JsonGrinder
JsonGrinder is a collection of routines that facilitates conversion of JSON documents into structures used by Mill.jl
project.
The envisioned workflow is as follows:
1. Estimate schema of documents from a collection of JSON documents using a call schema
.
2. Create an extractor using extractor = suggestextractor(schema, settings)
3. Conver JSONs to Mill friendly structures using extractbatch(extractor, samples) = reduce(catobs, map(s-> extractor(s), samples))
A simplest example would looks as follows: Let's start by importing libraries and defining some JSONs.
using JsonGrinder, Flux, Mill, JSON
j1 = JSON.parse("""{"a": 1, "b": "hello works", "c":{ "a":1 ,"b": "hello world"}}""")
j2 = JSON.parse("""{"a": 2, "b": "hello world", "c":{ "a":2 ,"b": "hello"}}""")
Let's estimate a schema from those two documents
julia> sch = schema([j1,j2])
: [Dict]
├── a: [Scalar - Int64], 2 unique values, updated = 2
├── b: [Scalar - String], 2 unique values, updated = 2
└── c: [Dict]
├── a: [Scalar - Int64], 2 unique values, updated = 2
└── b: [Scalar - String], 2 unique values, updated = 2
Let's create a default extractor
julia> extractor = suggestextractor(sch)
: struct
├─── a: Int64
├─── b: String
└─── c: struct
├─── a: Int64
└─── b: String
Now we can convert the data to data either by
ds = map(s-> extractor(s), [j1,j2])
dss = reduce(catobs, ds)
or for convenience joined into a single command
julia> ds = extractbatch(extractor, [j1, j2])
ProductNode
├── scalars: ArrayNode(1, 2)
├── c: ProductNode
│ ├── scalars: ArrayNode(1, 2)
│ └── b: ArrayNode(2053, 2)
└── b: ArrayNode(2053, 2)
Now, we use a convenient function reflectinmodel
which creates a model that can process our dataset
julia> m = reflectinmodel(ds, d -> Chain(Dense(d,10, relu), Dense(10,4)))
ProductModel (
├── scalars: ArrayModel(Chain(Dense(1, 10, relu), Dense(10, 4)))
├── c: ProductModel (
│ ├── scalars: ArrayModel(Chain(Dense(1, 10, relu), Dense(10, 4)))
│ └── b: ArrayModel(Chain(Dense(2053, 10, relu), Dense(10, 4)))
│ ) ↦ ArrayModel(Chain(Dense(8, 10, relu), Dense(10, 4)))
└── b: ArrayModel(Chain(Dense(2053, 10, relu), Dense(10, 4)))
) ↦ ArrayModel(Chain(Dense(12, 10, relu), Dense(10, 4)))

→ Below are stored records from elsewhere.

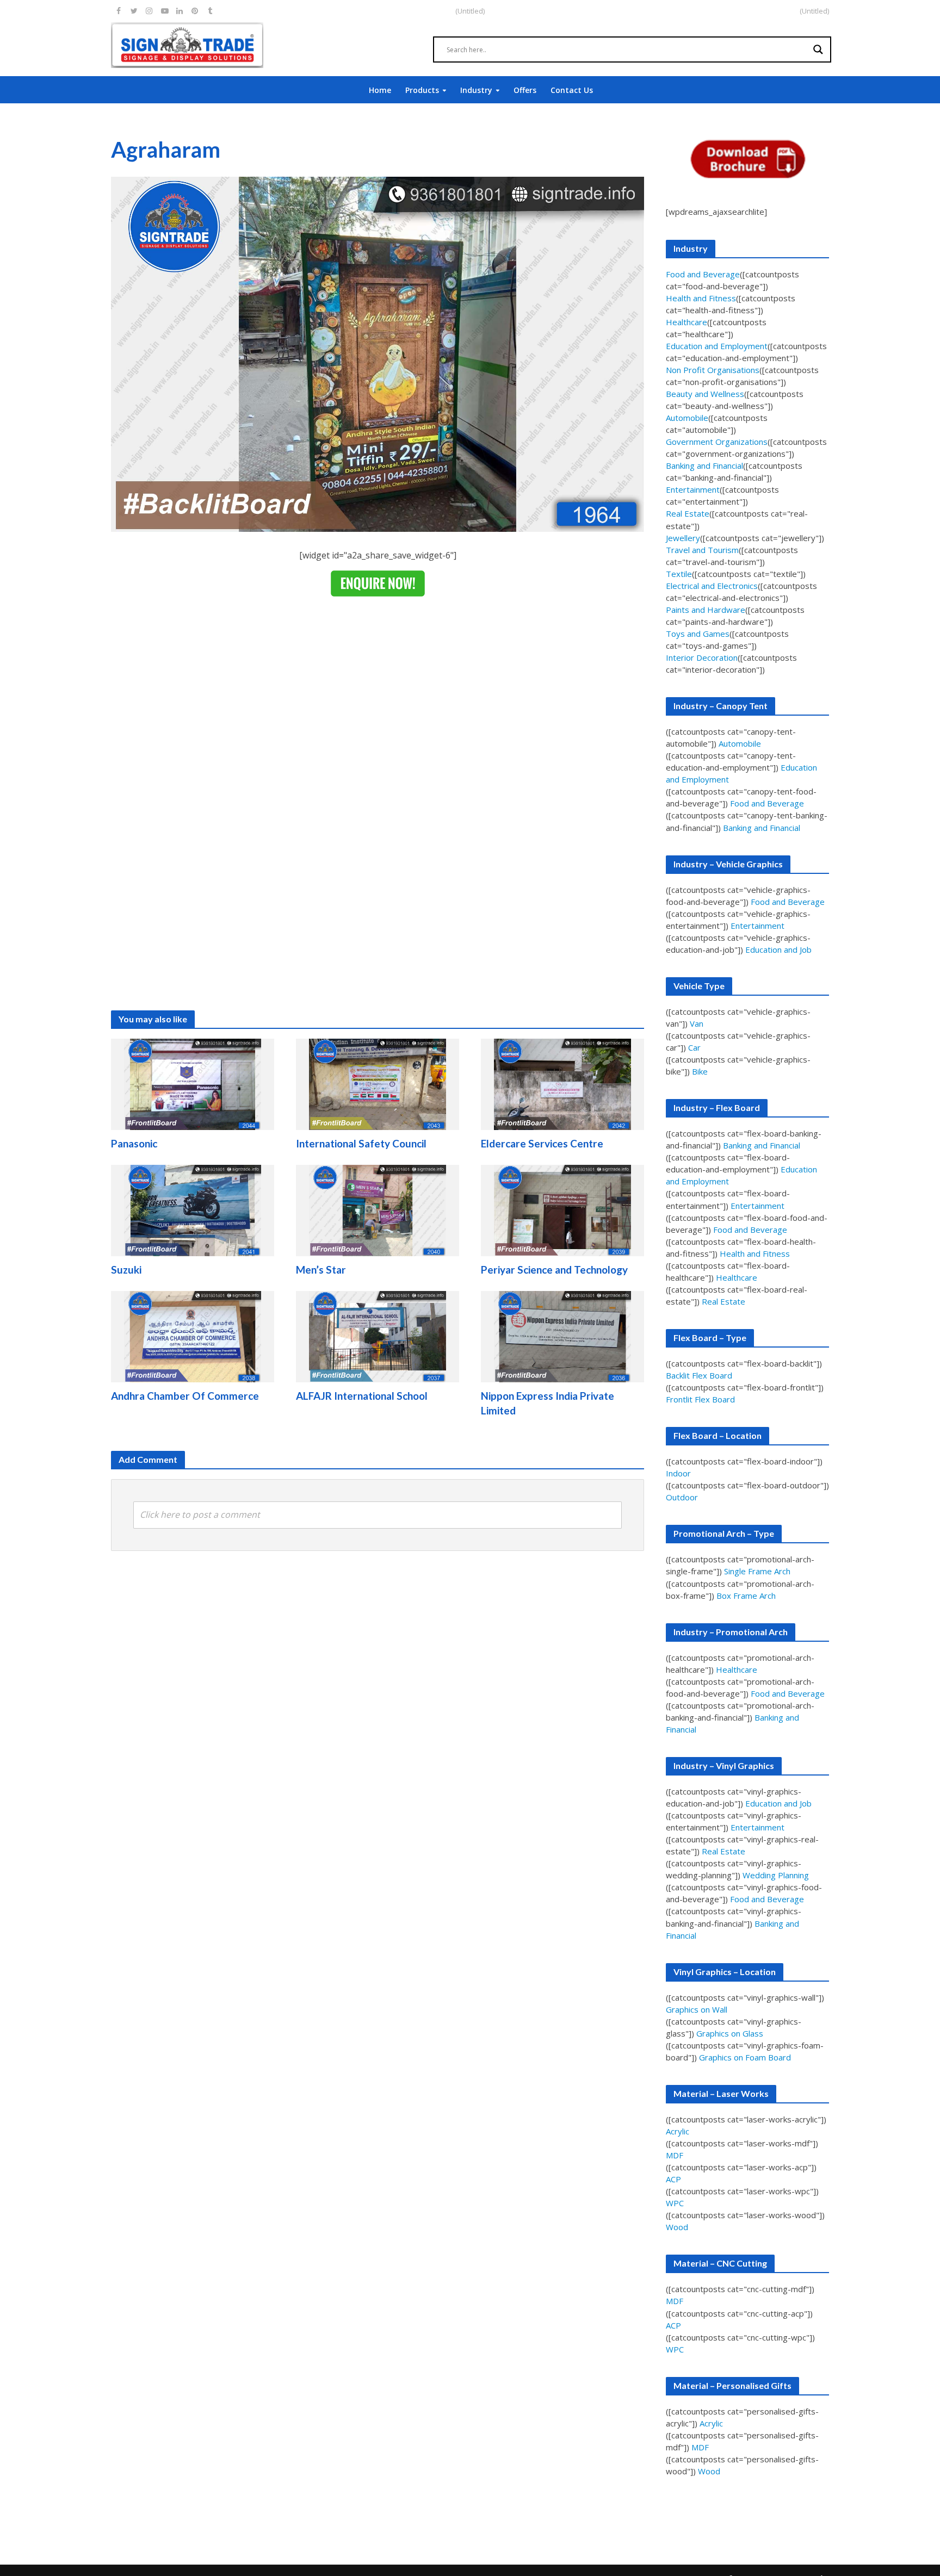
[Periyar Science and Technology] (562, 1210)
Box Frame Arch (746, 1595)
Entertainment (693, 489)
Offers (525, 90)
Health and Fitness (701, 298)
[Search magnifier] (818, 49)
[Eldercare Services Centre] (562, 1084)
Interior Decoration (702, 657)
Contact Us (572, 90)
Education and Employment (717, 345)
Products (422, 90)
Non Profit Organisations (712, 369)
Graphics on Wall (696, 2009)
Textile (679, 573)
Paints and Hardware (705, 609)
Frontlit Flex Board (700, 1399)
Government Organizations (717, 441)
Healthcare (686, 321)
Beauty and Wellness (705, 393)
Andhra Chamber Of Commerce (185, 1395)
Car (694, 1047)
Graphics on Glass (729, 2033)
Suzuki (126, 1269)
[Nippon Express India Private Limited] (562, 1336)
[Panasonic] (192, 1084)
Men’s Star (321, 1269)
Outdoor (682, 1497)
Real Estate (687, 513)
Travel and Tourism (702, 549)
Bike (700, 1071)
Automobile (687, 417)
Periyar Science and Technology (554, 1269)
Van (696, 1023)
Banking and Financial (704, 465)
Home (380, 90)
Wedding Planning (776, 1875)
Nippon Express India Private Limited (547, 1403)
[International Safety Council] (377, 1084)
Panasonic (134, 1143)
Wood (677, 2226)
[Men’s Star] (377, 1210)
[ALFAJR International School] (377, 1336)
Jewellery (683, 537)
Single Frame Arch (757, 1571)
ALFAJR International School (362, 1395)
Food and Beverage (703, 274)
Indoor (678, 1473)
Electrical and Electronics (712, 585)
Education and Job (778, 949)
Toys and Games (697, 633)
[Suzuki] (192, 1210)
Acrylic (677, 2131)
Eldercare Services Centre (542, 1143)
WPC (675, 2203)
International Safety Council (361, 1143)
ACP (673, 2179)
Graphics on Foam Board (745, 2057)
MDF (674, 2155)
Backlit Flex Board (699, 1375)
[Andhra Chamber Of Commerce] (192, 1336)
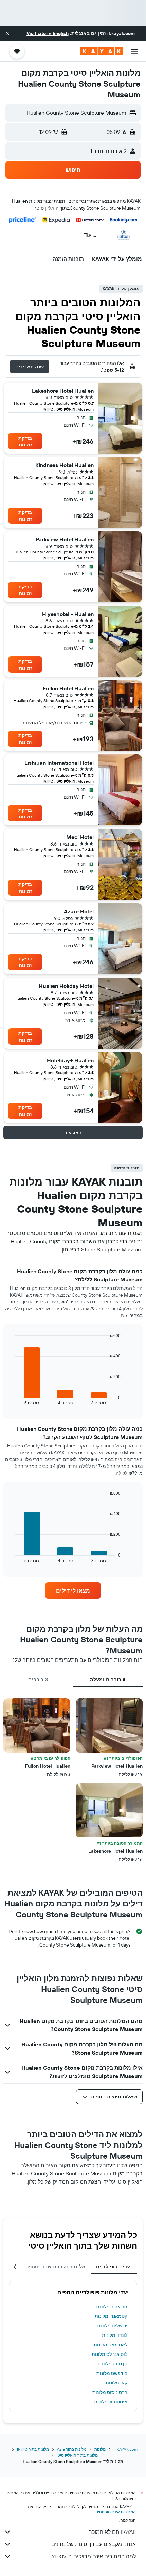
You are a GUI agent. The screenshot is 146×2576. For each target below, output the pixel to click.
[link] (73, 1590)
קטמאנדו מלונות (111, 2316)
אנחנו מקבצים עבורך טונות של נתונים (93, 2544)
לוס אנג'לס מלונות (109, 2354)
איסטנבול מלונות (110, 2402)
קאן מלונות (116, 2383)
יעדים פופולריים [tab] (114, 2266)
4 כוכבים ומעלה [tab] (107, 1679)
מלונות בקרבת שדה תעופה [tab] (55, 2266)
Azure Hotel (79, 911)
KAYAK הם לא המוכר (112, 2531)
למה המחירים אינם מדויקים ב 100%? (94, 2556)
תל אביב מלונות (111, 2307)
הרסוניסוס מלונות (109, 2392)
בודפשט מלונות (111, 2373)
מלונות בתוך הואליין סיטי (77, 2455)
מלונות (100, 2449)
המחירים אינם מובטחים (115, 2512)
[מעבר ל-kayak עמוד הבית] (101, 51)
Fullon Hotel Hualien (68, 688)
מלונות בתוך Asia (71, 2449)
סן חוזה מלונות (112, 2364)
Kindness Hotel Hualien (64, 465)
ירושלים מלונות (112, 2326)
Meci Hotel (80, 837)
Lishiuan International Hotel (59, 762)
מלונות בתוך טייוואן (33, 2449)
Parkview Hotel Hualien (65, 539)
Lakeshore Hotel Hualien (63, 390)
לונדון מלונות (114, 2335)
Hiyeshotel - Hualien (68, 613)
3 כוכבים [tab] (38, 1679)
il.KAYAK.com (126, 2449)
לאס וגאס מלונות (110, 2345)
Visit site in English (47, 33)
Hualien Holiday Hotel (66, 985)
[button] (7, 33)
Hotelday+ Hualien (70, 1060)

and finally, we can do all the usual stuff with it
julia> m(ds).data
4×2 Array{Float32,2}:
0.102617 0.116041
0.0478762 0.133312
0.0357873 -0.0108712
-0.0197168 -0.0255238
- Customization of extractors:
While extractors of Dictionaries and Lists are straighforward, as the first one is converted to Mill.ProductNode
and the latter to Mill.BagNode
. The extractor of scalars can benefit from customization. This can be to some extent automatized by defining its own conversion rules in a list of [(criterion, extractor),...] where criterion is a function accepting JsonEntry
and outputing true
and false
and extractor is a function of JsonEntry
again returning a function extracting given entry. This list is passed to suggestextractor(schema, (scalar_extractors = [(criterion, extractor),...]))
For example a default list of extractors is
function default_scalar_extractor()
[(e -> (length(keys(e.counts)) / e.updated < 0.1 && length(keys(e.counts)) <= 10000),
e -> ExtractCategorical(collect(keys(e.counts)))),
(e -> true,
e -> extractscalar(promote_type(unique(typeof.(keys(e.counts)))...))),]
end
where the first entry checks sparsity e -> (length(keys(e.counts)) / e.updated < 0.1 && length(keys(e.counts)) <= 10000)
and if it is sufficiently sparse, it will suggest Categorical (one-hot) extractor. The second is a catch-all case, which extracts a scalar value, such as Float32.